TEXT BLOCK ->

________________________________________

View a list of IP addresses that have been detected as the source of attacks and added to the blacklist to block connections for a certain period of time. Shows IP address that have been locked.

IPs get added to the blacklist for a short period of time. By watching the blacklist (it doesn’t keep logs) I spotted some familiar IPs popping up.

I’ve added the Cloudflare IPs to the IDS exception list (it allows address ranges) and raised a ticket with ESET to ask them how I keep that list up to date as Cloudflare can’t be expected to keep the full list of IPs static.

I’m pretty sure that’s the problem but I won’t know for sure until I have a few days of data (a few days of no 525 errors).

Many thanks again for all your help - I hope this writeup goes some way to help others in the future.

4 Likes

Glad you eventually found what was blocking it. Something blocking and rejecting the connection on the server is typically the reason for a 525. Did you find out why it did not get blocked in an unproxied context?

1 Like

That list is quite static. There’s only one time in my memory where the list changed, and that was quite recent. A few small ranges were reallocated and removed from the list.

UPDATE: p.s. We all got notification of that change…at least I think everybody did. It was a hot topic here for a week or two.

2 Likes

Did you find out why it did not get blocked in an unproxied context?

I think it’s because when you’re unproxied, the IP the server sees (that ESET sees) is the IP of the user. Each user in that case would have their own IP from the point of view as the server. As soon as you are proxied, our server only sees Cloudflare’s IP ranges.

If a hacker is trying to gain access, they will have the same Cloudflare IP as a user who is just using the system normally.

That list is quite static. There’s only one time in my memory where the list changed, and that was quite recent.

That’s good to know, thank you.

So it is a sort of rate limiting then? Yeah, sure, that will explain why it behaved differently. That was actually the reason why I asked :slight_smile:

The other thing is, I am surprised by the cipher error, as that would suggest the connection was dropped for another reason.

________________________________________

ENTRIES SHOWN ->
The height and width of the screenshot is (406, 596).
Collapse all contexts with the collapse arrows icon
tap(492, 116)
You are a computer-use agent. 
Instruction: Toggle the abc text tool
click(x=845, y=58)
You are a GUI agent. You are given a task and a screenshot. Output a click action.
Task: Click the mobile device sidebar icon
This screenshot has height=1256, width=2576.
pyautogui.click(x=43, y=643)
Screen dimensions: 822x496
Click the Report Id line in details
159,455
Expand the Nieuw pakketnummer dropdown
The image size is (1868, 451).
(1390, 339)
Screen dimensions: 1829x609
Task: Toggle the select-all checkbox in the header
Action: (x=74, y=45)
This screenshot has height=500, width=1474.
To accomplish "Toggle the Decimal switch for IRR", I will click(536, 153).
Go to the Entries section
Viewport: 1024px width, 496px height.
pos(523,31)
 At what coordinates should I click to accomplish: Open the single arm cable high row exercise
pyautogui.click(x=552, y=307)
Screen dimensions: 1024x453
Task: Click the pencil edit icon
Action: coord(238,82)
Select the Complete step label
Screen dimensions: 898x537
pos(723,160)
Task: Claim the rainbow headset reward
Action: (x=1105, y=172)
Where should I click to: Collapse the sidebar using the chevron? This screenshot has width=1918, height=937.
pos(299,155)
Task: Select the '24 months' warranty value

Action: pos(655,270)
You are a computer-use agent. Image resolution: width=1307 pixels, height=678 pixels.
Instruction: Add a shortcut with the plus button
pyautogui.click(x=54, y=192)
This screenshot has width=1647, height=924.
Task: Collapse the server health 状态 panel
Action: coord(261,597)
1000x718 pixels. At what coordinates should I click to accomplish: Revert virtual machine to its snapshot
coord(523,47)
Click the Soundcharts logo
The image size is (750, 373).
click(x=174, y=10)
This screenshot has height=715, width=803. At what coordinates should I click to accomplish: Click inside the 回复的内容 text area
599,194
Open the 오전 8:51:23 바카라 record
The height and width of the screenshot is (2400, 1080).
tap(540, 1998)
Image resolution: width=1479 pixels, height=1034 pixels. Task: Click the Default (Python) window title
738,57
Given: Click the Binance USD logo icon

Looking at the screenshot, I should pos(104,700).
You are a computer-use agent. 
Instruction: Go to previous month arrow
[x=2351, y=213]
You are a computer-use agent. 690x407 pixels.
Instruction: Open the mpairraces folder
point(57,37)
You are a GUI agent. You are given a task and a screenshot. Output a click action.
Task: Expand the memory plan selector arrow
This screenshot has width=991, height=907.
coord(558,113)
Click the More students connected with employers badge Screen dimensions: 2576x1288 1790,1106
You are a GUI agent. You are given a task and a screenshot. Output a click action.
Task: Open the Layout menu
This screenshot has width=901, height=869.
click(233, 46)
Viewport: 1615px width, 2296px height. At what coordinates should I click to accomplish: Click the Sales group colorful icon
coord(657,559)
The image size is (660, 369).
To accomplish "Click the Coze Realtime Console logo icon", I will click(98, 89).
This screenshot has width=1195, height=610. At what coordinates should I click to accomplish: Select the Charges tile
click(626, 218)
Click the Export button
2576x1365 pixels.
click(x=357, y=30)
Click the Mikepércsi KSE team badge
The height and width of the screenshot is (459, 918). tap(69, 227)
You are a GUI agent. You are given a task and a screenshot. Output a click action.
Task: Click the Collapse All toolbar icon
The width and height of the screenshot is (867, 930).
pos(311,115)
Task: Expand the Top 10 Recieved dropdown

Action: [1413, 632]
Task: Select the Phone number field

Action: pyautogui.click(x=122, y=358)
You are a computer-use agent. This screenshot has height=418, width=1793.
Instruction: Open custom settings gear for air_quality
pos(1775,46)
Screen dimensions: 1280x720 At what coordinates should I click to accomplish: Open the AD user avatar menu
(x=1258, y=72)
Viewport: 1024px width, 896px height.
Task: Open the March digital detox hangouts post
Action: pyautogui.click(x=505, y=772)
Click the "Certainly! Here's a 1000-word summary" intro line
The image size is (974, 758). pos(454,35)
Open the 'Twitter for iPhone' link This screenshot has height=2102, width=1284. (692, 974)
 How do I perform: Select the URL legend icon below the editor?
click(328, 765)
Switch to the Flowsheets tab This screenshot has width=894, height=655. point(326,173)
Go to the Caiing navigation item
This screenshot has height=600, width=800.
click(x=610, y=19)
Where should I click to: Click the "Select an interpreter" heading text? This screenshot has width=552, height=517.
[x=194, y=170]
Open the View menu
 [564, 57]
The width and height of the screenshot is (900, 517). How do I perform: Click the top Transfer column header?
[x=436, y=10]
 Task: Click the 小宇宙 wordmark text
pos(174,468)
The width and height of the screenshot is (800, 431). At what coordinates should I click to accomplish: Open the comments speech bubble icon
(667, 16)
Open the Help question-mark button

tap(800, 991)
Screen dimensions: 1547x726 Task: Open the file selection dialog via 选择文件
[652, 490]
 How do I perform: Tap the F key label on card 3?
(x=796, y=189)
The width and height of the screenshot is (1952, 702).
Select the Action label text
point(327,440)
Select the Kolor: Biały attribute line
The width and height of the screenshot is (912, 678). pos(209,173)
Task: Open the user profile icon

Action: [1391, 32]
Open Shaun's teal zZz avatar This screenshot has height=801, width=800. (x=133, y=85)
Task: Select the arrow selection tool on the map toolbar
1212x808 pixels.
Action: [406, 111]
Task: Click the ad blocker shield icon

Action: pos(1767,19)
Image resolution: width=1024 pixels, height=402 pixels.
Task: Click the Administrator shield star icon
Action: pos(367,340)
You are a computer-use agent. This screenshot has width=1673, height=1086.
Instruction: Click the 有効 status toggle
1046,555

________________________________________

EXERCISES TO COMPLETE ->
[1] Answer these from the forum thread on Cloudflare 525 errors, one line each:
(a) To which ESET list were the Cloudflare IPs added?
(b) According to the thread, how many times has the Cloudflare IP list changed in the poster's memory?
(c) When traffic is proxied, which IPs does the server see?
[2] Extend the forum thread on Cloudflare 525 errors, starting after its final sentence about the cipher error.

TASK-BY-TASK ANSWERS ->
[1]
(a) The IDS exception list.
(b) Once.
(c) Only Cloudflare's IP ranges.

[2]
1 Like

I agree - that is odd. What might be happening is that ESET is refusing during the handshake after “Hello” and that gets interpreted as a cypher mismatch. Andronicus (Cloudflare tech) said that if it was a cypher mismatch then connection would be impossible rather than intermittent - which makes sense.

I would be delighted to get into the details about why it was at that specific point but I doubt ESET are going to divulge much.

Yeah, that could be, though then it would still not be a cipher mismatch and the error message rather misleading.

Not if the mismatch only occurs occasionally for whatever reason. I addressed that at Intermittent 525 SSL - #29 by sandro

I guess the most likely explanation will be the misinterpreted connection drop.

1 Like

Thanks for the explanation. And good thing I asked because we also use ESET File Security 7 in all our servers. The 525 error rate in the last 24 hours was 0.02% but just in case I have added the Cloudflare IPs to the IDS list as well.

2 Likes

Also, just looked at the Web Analytics tab and filtered by 525 codes… This looks very strange - I wonder if Cloudflare changed anything over the last week or so.

[EDIT] I have previously raised the possibility of Windows Update or memory upgrade influencing this but this is not possible as the same drop is reflected on a different subdomain that’s not hosted on my own server, therefore not impacted by either Windows Update or memory upgrade. It points out to some change on Cloudflare’s side.